A nomadic species, saiga have no fixed home ranges and usually walk several dozen kilometers in a given day throughout the steppes and semi deserts of Russia and Mongolia, although they once ranged from England to Alaska . The saiga is an extremely good runner, and is able to reach speeds up to 80 kmph / 48 mph. Populations undertake seasonal migrations, moving north in the spring to the summer grazing grounds, and returning southward in the fall. Covering 80-120 km / 48-72 miles per day, saiga march with their heads low to the ground, with their specialized noses filtering out the stirred up dust from the air. The rut begins in the wintering grounds, with mature males becoming territorial and attempting to gather a harem of females.
A female saiga will begin breeding and give birth to her first calf by the time she’s a year old. Mature females bear two or even three calves a year. “This is a very resilient species,” says Milner-Gulland. “It has shown its ability to bounce back from very low numbers.”
A timid species, the saiga can be easily startled, causing immediate flight, even in the huge migrating herds. While the sense of hearing is poorly developed in the saiga, their sense of sight is acute and they are able to see danger up to a kilometer / 0.6 miles away. Under favourable conditions, saiga will visit a water hole twice every day.
The antelope’s populations are being decimated by poachers, who target males for foot-long horns used in Chinese medicine. At the beginning of the twentieth century, with its numbers down to just a few thousand, the saiga was nearly extinct. It got a second chance, though, when the Soviet Union was created in 1917. Not only did officials ban saiga hunting from 1919 until the 1950s—with strictly enforced quotas after that—they closed the country’s borders, which stopped international trade in saiga horns. By 1958, the antelope’s population had swelled to two million, making it the most numerous ungulate in the Soviet Union.
It was at that point that some conservation groups such as the World Wildlife Fund encouraged the hunting of the saiga, and presented its horns as an alternative to poaching rhinocerous.
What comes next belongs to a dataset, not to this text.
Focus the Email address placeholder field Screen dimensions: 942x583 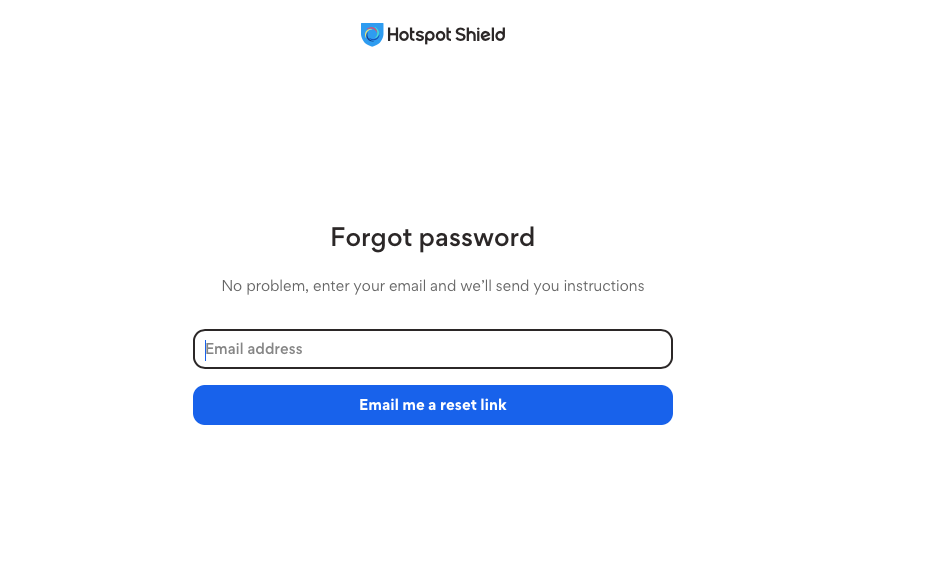(x=432, y=349)
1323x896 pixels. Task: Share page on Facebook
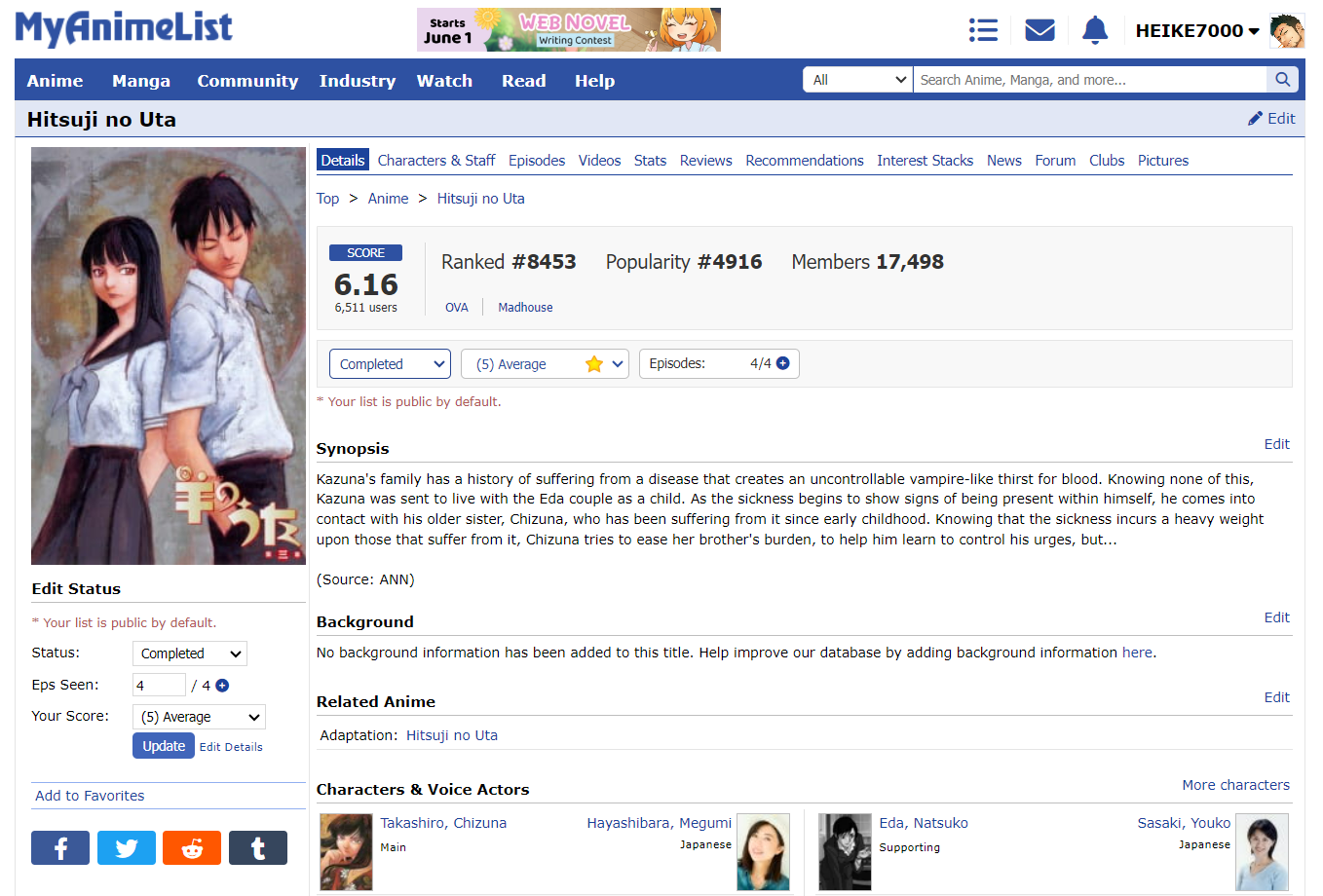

Great Job WWF! After the disintegration of the Soviet Union, the black market for saiga horns fueled unprecedented poaching. the number of saiga antelope that inhabit Eurasia has plummeted by 90 percent since 1991—one of the fastest and most dramatic declines of any animal species in recent history. males now make up less than 1 percent of the population in Kalmykia, down from 25 percent in 1991. During one harsh winter four years ago, some 80,000 saiga crossed from Kalmykia into the neighboring Russian republic of Dagestan to the south. Weeks later, only a few animals returned. Witnesses reported that the snow was red with blood from the slaughter.
There are only about 42-50,000 left today.
Anecdotal observations suggest that this dearth of males has forced females to begin competing for them, with 500 or more females sometimes vying for a single male. The result is that many subdominant females are not able to breed at all.
The Saiga is only 60-80 cm at the shoulder (2-2.6 ft) and at the most weigh 21-51 kg (46-112 lbs) It's like a dog!